Over the weekend we had a SungardHE Banner subsystem offline. This particular subsystem uses Oracle Pipes to manage user job submission. The downtime could have been prevented if this subsystem had been represented as a target within Grid Control.
So, to prevent future outages, we're going to make this process a User Defined Metric, and have grid control fire off a notification if the service is offline. At the end of every maintenance window, if Grid Control says all systems are online, then my team can have more confidence that all systems are actually online.
Found a great article by Sagar Patil titled
Oracle Grid Tracking OS Process Using a Custom User Defined Matrix udmshell script, which is the basis for what follows.
I created the following script that determines if ARG1 has ARG2 processes running and returns either Online or Offline:
#!/usr/local/bin/bash
if [ $# -ne 2 ]
then
echo "Usage: `basename $0` {ORACLE_SID} {Expected Count}"
exit 1
fi
toCheck=$1
testEm=`/bin/ps -ef | /usr/local/bin/grep -v grep | /usr/local/bin/grep -v $0 |
/usr/local/bin/grep $toCheck | /usr/local/bin/wc -l`
if [ $testEm -eq $2 ]
then
echo "em_result=Online"
else
echo "em_result=Offline"
fi
Next I create the UDM.
From the target Host screen, click on "User-Defined Metrics", then click create.
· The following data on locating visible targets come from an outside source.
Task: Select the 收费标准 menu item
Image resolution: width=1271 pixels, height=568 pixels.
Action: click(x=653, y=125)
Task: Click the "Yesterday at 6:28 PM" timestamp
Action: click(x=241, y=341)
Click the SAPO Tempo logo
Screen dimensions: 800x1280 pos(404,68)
Here's the parameters I used:
Metric Name: GURJOBS DEVL
Metric Type: String
Command Line: /banner/u01/app/oracle/product/agent11g/sysman/emd/custom/checkSubsystems.sh gurjobDEVL 1
User Name: Oracle
Comparison Operator: Match
Critical: Offline
The rest I left as default. After hitting OK, it took about 15 minutes to show that gurjobDEVL was in fact online. Shutting down gurjobs in DEVL returned an error in the UDM screen but did not send a notification.
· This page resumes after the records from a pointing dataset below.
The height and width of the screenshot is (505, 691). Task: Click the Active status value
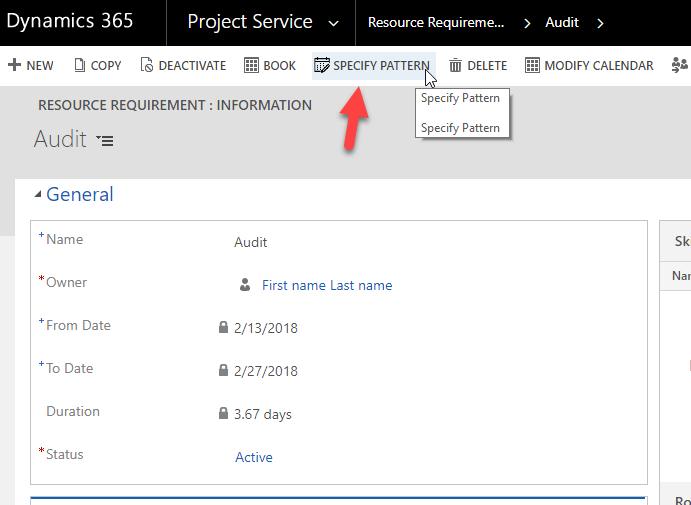coord(254,457)
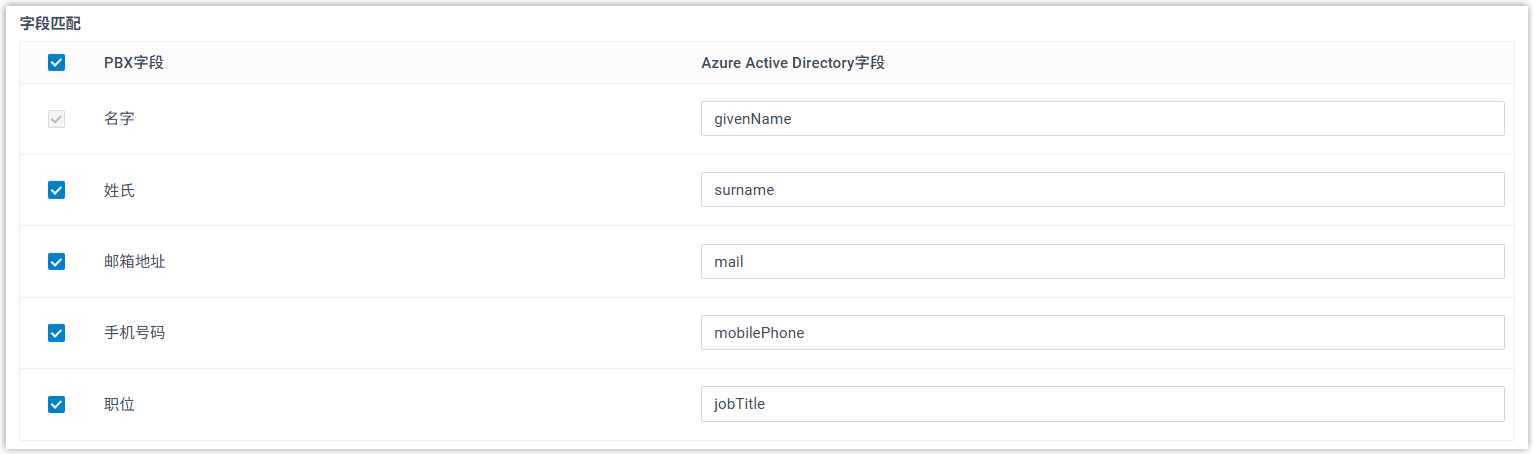
Task: Toggle the 职位 field checkbox
Action: pos(57,405)
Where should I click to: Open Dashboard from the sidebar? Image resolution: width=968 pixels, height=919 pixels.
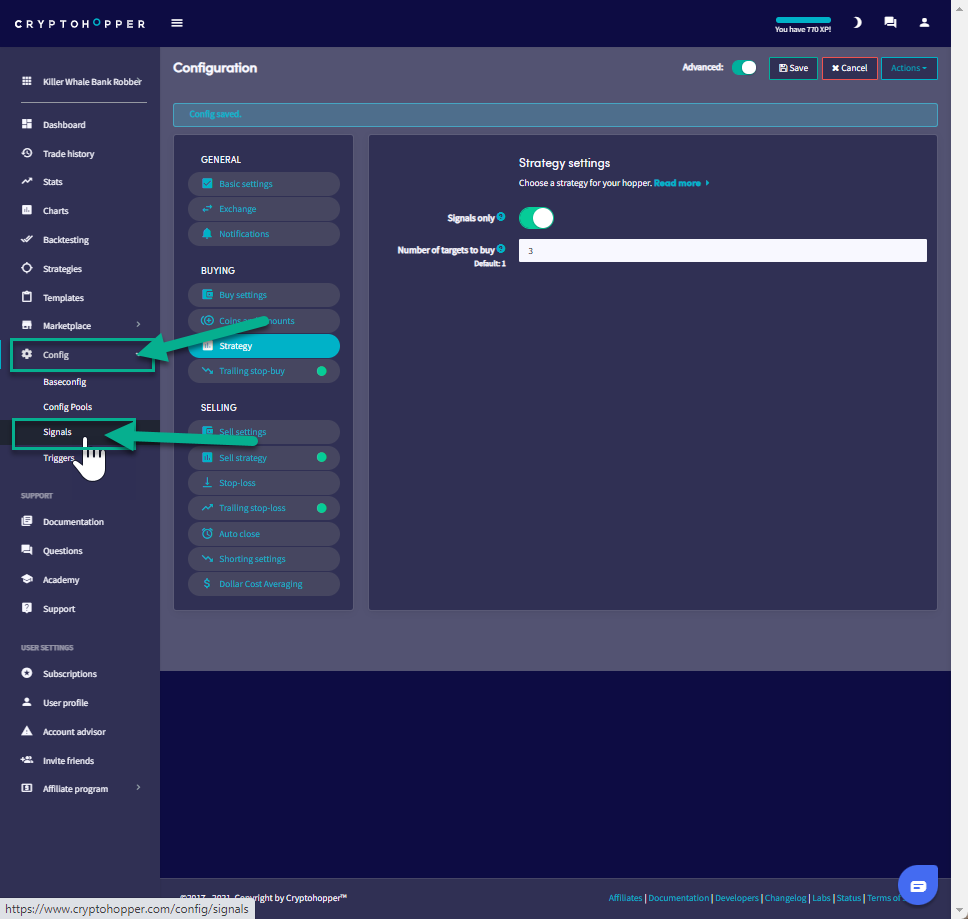coord(64,125)
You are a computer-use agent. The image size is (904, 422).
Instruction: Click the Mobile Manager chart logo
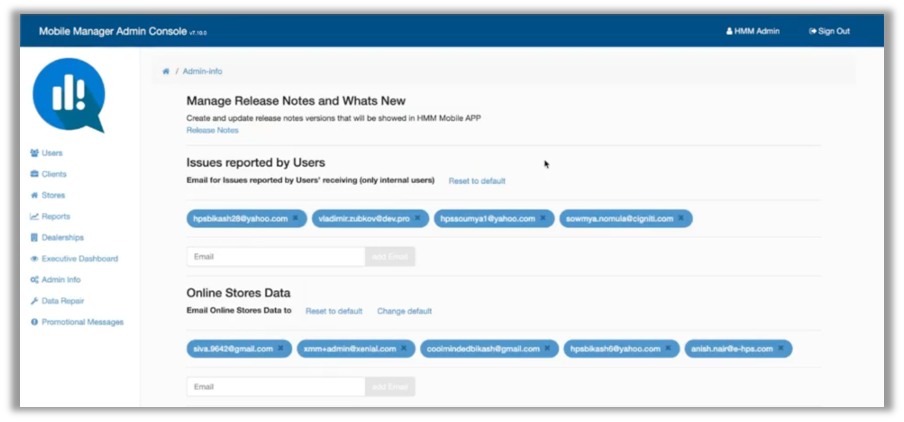pyautogui.click(x=68, y=97)
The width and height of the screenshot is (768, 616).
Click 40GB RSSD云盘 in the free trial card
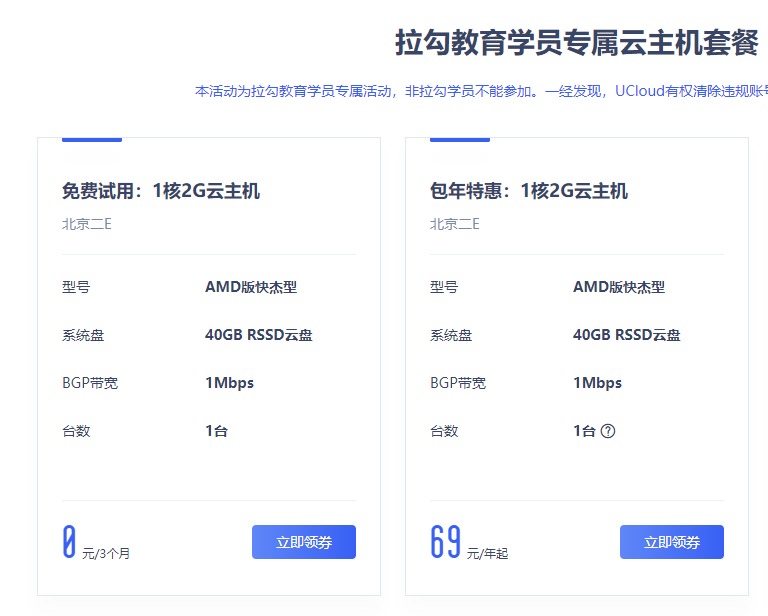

To enable notifications, I had to do the following:
Grid Control User Preferences -> Rules -> Select "Host Availability and Critical States", then click Edit. In the Metrics tab, click Add, enter "User" in the search and click Go.
To enable the metric, check the box next to User Defined Metric, and then choose "Critical" and "Clear" severity states, then click continue, and then OK.
Whoever is subscribed to that notification rule will be sent a notification per their preferences.
In this simple case, knowing that Banner Jobsub is offline is great. Another example would be with CAPP Pipes, the next step is to build in automatic restart scripts. That will have to wait for another blog post.